Epstein doesn’t dismiss the importance of rigorous practice and the right environment, but his book investigates the other side of the question: is there such a thing as innate talent, and what are the genetic markers for it? While there is no single sports gene that makes someone a talented sportsperson, there are a number of genes that make people more disposed to excel at particular sports.

For example, he tells the story of Donald Thomas, a student from the Bahamas, who took up high-jumping at university for a dare, and within 8 months won gold at the World Championships. Thomas has a particularly long and springy Achilles tendon, something determined by a particular combination of genes.

There are all sorts of astonishing facts in the book. If an American man is 6’2” there is a 5 in a million chance that he plays in the National Basketball Association. If he is 7 foot tall, it drops to 1-in-6. Or how about this: 17 American men in history have run a sub-2:10 marathon; 32 Kalenjin men from Kenya went under that threshold in October 2011 alone.

One point that boggled my mind is that there is often more genetic diversity in single African populations (e.g. the Maasai) than the rest of the world combined.
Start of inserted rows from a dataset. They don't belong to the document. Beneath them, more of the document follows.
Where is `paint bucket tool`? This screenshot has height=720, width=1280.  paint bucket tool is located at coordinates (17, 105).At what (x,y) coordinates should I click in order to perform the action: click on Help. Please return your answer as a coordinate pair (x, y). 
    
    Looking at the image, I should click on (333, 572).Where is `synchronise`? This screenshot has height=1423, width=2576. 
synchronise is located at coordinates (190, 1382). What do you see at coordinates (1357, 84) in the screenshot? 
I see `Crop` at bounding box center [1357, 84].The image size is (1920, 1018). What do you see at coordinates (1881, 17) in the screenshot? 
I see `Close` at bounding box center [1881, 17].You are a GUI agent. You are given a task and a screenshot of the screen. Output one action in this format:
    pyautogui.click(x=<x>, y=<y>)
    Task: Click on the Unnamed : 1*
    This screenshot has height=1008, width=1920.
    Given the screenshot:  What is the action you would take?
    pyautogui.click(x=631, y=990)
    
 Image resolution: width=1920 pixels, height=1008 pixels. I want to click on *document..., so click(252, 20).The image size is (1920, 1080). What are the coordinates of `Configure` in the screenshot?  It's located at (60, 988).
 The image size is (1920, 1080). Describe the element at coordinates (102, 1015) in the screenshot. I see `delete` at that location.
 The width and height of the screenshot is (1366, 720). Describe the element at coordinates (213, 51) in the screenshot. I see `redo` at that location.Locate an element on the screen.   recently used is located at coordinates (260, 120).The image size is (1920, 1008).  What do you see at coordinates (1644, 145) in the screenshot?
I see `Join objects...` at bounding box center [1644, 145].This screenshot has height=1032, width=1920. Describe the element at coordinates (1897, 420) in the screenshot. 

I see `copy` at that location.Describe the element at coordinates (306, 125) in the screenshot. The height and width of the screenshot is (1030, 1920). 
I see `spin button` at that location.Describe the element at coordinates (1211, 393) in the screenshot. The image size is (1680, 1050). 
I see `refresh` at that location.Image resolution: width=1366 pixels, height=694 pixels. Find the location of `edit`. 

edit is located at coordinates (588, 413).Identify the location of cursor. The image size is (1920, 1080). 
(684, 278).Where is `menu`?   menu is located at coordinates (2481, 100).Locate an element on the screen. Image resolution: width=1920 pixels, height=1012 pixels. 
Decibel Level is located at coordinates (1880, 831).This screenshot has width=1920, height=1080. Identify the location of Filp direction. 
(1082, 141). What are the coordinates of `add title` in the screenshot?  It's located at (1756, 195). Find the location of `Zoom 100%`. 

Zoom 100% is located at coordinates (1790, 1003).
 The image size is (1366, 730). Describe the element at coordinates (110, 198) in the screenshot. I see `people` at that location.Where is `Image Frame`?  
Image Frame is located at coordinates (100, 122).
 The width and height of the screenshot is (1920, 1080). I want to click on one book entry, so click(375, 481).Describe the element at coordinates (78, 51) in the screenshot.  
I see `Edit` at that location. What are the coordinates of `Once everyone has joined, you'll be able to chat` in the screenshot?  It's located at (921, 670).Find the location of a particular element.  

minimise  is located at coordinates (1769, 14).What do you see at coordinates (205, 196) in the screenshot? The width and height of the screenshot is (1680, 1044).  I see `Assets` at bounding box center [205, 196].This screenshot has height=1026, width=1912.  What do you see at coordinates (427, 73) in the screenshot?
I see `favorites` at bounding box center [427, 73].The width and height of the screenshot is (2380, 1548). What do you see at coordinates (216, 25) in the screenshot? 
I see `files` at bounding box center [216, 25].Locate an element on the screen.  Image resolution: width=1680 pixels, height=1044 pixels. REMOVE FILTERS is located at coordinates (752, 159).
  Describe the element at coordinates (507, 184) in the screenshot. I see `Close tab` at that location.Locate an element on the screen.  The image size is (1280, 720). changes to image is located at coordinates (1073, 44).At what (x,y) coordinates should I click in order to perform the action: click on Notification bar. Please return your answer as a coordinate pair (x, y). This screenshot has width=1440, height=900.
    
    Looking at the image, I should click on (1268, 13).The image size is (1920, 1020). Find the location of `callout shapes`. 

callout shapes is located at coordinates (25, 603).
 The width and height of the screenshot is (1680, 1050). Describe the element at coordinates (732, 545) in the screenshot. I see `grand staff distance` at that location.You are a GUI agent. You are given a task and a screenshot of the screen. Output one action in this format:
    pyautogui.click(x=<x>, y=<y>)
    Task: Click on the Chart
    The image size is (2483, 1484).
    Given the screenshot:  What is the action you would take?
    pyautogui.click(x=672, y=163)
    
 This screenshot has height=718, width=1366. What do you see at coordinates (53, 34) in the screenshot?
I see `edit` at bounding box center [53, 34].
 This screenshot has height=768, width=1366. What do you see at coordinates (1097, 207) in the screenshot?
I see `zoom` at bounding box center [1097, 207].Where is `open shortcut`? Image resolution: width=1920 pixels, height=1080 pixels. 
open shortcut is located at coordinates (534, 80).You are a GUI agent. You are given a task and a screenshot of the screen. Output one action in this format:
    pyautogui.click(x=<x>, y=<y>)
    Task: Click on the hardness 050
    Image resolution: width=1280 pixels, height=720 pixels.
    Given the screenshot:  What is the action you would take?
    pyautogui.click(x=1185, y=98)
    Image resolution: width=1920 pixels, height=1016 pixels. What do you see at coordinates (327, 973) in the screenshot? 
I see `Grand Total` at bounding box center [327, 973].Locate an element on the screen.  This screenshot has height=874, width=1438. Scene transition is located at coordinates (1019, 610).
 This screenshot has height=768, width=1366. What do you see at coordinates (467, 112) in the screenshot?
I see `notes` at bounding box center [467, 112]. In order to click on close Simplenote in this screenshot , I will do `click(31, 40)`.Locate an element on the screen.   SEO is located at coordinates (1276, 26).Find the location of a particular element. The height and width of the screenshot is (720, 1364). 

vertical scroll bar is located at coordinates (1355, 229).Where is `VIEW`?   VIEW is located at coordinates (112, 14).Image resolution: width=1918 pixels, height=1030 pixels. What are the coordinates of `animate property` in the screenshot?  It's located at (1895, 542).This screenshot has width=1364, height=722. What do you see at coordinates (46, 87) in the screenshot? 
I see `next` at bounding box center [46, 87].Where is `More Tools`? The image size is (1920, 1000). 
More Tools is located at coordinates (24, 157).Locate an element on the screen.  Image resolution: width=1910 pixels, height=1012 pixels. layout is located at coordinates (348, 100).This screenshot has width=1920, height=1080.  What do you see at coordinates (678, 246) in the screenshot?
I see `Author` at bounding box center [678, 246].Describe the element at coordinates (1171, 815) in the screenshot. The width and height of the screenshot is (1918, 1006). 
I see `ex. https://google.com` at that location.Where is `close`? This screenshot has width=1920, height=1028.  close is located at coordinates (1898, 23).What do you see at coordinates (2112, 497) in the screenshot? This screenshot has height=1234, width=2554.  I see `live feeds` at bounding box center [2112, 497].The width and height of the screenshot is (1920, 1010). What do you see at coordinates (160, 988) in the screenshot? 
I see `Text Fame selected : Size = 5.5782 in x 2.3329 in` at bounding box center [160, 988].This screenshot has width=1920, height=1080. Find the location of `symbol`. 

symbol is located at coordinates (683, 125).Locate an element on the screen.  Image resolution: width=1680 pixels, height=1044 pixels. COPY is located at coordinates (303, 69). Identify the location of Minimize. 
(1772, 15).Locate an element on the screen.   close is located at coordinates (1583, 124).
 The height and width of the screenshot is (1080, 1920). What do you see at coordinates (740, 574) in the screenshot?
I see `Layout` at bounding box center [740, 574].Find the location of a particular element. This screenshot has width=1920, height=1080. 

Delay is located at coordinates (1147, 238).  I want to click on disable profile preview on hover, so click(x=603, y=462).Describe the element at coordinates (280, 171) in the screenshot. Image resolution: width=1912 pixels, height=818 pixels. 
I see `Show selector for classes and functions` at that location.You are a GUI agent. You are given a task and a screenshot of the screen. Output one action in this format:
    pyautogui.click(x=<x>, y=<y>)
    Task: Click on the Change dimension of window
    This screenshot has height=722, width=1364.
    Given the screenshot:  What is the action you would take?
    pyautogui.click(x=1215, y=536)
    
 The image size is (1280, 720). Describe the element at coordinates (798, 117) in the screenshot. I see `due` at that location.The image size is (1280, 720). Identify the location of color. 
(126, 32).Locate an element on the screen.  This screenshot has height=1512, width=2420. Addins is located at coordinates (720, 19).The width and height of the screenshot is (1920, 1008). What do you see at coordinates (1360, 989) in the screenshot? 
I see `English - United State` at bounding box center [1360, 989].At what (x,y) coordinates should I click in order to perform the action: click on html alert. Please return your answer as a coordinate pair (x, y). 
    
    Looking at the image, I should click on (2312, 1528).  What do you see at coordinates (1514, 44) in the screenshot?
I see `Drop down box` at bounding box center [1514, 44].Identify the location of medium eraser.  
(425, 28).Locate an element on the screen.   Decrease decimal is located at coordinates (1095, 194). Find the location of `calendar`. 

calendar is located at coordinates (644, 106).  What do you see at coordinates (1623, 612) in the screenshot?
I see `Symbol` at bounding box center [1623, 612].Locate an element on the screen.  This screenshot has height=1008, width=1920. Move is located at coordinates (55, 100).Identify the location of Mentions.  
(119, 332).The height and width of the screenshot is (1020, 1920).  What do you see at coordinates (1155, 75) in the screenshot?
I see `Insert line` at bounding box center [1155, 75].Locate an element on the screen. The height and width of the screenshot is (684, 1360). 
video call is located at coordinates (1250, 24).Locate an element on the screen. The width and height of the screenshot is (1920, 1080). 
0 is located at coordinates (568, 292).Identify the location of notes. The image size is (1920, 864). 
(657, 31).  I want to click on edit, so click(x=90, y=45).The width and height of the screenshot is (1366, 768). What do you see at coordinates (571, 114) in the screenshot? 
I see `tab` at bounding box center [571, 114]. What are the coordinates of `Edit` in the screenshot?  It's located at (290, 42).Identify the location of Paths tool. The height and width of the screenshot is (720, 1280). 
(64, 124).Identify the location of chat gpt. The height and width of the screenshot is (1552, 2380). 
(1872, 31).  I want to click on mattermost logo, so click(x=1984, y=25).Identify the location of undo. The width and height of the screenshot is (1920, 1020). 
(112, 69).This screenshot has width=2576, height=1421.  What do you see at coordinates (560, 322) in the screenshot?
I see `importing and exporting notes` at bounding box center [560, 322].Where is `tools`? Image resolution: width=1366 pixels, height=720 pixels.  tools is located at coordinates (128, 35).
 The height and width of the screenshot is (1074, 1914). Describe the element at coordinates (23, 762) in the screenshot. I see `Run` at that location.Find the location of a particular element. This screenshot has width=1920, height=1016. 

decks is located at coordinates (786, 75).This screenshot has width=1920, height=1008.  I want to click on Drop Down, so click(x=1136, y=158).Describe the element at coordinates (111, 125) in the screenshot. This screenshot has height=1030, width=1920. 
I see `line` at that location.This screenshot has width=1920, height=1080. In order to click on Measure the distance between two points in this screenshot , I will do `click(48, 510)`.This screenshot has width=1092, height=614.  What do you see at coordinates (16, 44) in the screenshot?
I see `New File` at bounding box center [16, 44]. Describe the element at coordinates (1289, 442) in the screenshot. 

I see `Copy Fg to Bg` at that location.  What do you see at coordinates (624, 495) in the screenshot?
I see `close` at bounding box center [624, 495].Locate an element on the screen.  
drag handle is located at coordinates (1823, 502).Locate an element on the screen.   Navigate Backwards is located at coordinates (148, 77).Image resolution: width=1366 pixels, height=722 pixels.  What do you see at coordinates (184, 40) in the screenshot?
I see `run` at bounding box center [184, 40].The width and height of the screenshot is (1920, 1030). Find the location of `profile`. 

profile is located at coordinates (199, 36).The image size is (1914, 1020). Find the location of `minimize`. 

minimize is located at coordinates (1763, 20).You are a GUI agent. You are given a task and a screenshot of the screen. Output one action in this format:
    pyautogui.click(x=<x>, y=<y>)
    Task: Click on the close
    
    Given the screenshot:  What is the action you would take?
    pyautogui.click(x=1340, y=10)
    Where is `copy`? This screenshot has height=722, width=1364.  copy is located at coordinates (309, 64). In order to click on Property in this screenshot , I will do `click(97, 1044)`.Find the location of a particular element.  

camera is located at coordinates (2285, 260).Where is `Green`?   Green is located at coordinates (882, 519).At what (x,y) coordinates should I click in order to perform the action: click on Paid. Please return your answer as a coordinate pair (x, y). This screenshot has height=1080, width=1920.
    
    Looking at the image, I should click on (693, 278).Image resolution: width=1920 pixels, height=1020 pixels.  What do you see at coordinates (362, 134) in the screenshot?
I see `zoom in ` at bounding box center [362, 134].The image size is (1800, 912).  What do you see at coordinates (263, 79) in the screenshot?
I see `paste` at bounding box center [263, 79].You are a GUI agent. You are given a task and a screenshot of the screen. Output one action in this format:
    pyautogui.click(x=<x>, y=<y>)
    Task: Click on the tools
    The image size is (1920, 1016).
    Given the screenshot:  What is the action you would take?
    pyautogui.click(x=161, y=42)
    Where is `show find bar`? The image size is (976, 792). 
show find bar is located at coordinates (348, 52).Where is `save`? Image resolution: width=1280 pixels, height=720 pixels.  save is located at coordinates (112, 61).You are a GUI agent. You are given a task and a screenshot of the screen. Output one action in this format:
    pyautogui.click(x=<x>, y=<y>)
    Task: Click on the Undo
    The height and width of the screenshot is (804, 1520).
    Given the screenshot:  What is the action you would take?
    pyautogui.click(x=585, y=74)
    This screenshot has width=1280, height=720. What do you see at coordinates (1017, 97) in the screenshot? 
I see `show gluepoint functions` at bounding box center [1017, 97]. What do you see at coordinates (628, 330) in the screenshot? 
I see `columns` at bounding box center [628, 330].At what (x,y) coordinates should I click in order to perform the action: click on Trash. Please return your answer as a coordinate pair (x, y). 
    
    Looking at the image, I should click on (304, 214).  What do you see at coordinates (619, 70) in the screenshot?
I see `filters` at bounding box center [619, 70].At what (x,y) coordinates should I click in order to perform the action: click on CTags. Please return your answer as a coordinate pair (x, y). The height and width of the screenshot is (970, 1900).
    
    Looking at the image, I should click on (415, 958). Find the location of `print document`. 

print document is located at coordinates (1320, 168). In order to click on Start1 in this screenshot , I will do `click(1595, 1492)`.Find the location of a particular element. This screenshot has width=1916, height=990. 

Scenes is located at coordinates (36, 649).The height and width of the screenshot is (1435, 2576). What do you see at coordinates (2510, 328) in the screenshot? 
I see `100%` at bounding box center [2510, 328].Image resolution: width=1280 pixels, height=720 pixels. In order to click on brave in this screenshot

This is almost certainly because non-Africans are mostly descended from a small group that left the continent around 90,000 years ago. This has huge implications for sport. The sheer amount of genetic variation means that Africa is very likely to contain the extremes – the outliers – in a given athletic activity. Africa is potentially where you will find both the best AND worst at any sport – the fastest marathon runner and the slowest.

And the Alaskan dogsled racing? The Iditarod is a 1000-mile race across some of the harshest conditions on earth. In 2007 the sport was revolutionised by a simple discovery; if you breed huskies for their work ethic (i.e. their willingness to pull a sled all day and night) rather than their speed, the race could be won in 9 days rather than 14. Huskies that were pulling at 7mph could beat those that pulled at 15mph, something which previously had seemed counter-intuitive. There’s something vaguely comforting about this; somewhere out there is a sport for me that would reward my ability to grind out the miles, even though I am not the fastest greyhound in the pack (although I was robbed of the senior men’s road title, I tell you, robbed!).

Alas, I am missing the crucial genes. I’m not a dog.